2 of 3 thought this review was well written
As Rush continued to add more and more synthesizers to their music, they alienated many fans who were used to the lengthy songs of the group's past. However, Rush also expanded their fanbase in many ways to people who would've never listened to a genre called "progressive rock" by turning into a synthesizer-based band. The group had been experimenting with synths for sometime, before finally making synths dominant in their sound with albums like Signals
and Grace Under Pressure
. In 1985, they released what is possibly their most "80's" album, Power Windows
, complete with poppy melodies and an abundance of synthesizers. However, unlike with many bands during this period that had switched to synths (Yes and Genesis come to mind), Rush were doing what they were doing damn well.

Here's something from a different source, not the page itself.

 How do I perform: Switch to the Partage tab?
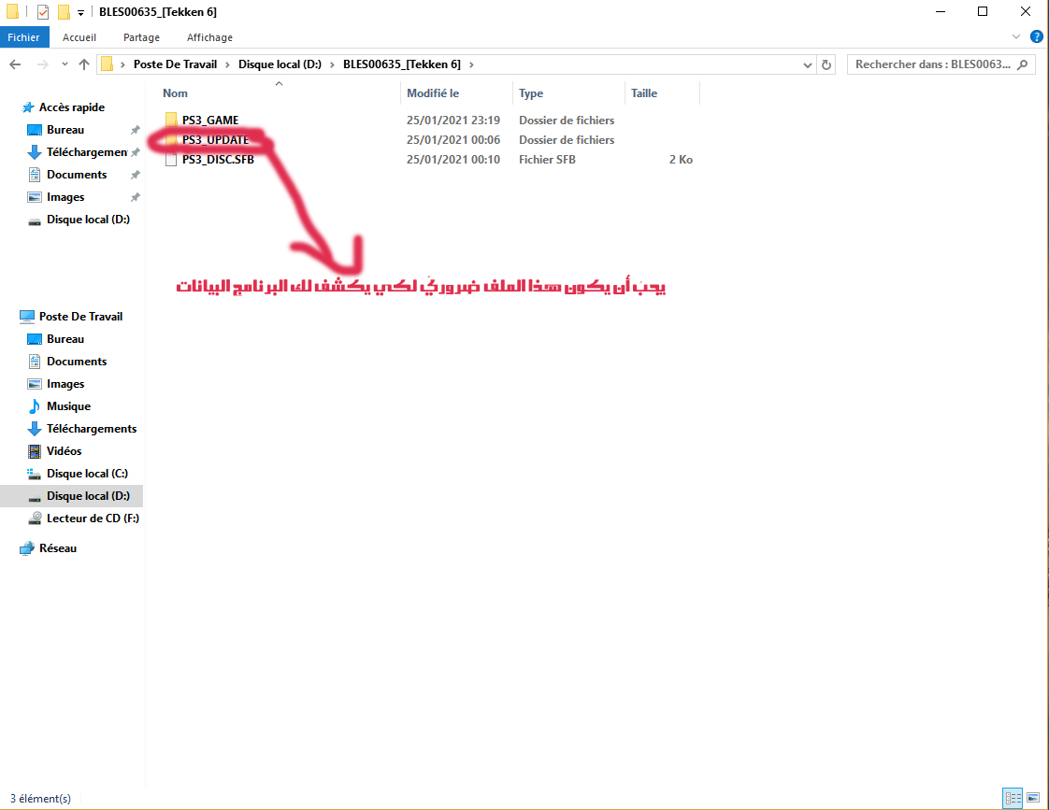(x=141, y=37)
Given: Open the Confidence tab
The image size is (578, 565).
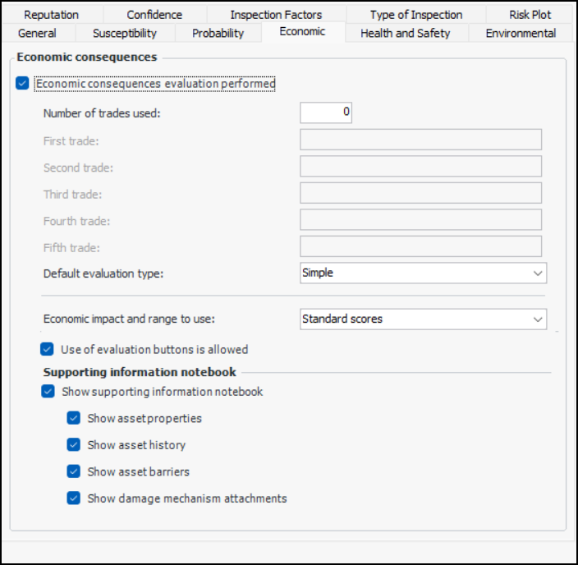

When "The Big Money" begins, one notices an immediate change in style - the synths are not a supplement to the music anymore, they are completely dominant. Not to mention the style of the song, and really of most of the album, is very upbeat and even poppy at times. Yet even still, the use of synths is very tasteful, and many of these songs would not have worked as hard-rocking guitar-driven numbers. And if one listens closely, he can hear that this is still indeed a Rush album - the music, while often poppy and even danceable, is as complex as ever. Just because there are no twenty-minute songs to show off the complexity doesn't mean it's not there. Geddy plays complicated basslines in each song, especially in tracks like "The Big Money," "Marathon," and "Mystic Rhythms." While Alex doesn't play any heavy riffs like he did in the early days, he lays the foundation for many of the songs without being too present, like on "Territories." And even though he isn't as apparent on this album as he was on, say, A Farewell To Kings
, his solos are as memorable and as strong as ever, with a few of the solos on here ranking among the best Rush solos of all-time. Neil Peart is still the goddamn professor - I don't think he can play a drumbeat that's not complicated. Everything he does on the kit seems like it was worked out mathematically before he did it. Peart's great drumming is a stable on every Rush album, yet on this one, he doesn't go for anything show-offy. He only plays what's necessary, and while it's all still complex, Peart and his bandmates never get into "over-the-top" territory.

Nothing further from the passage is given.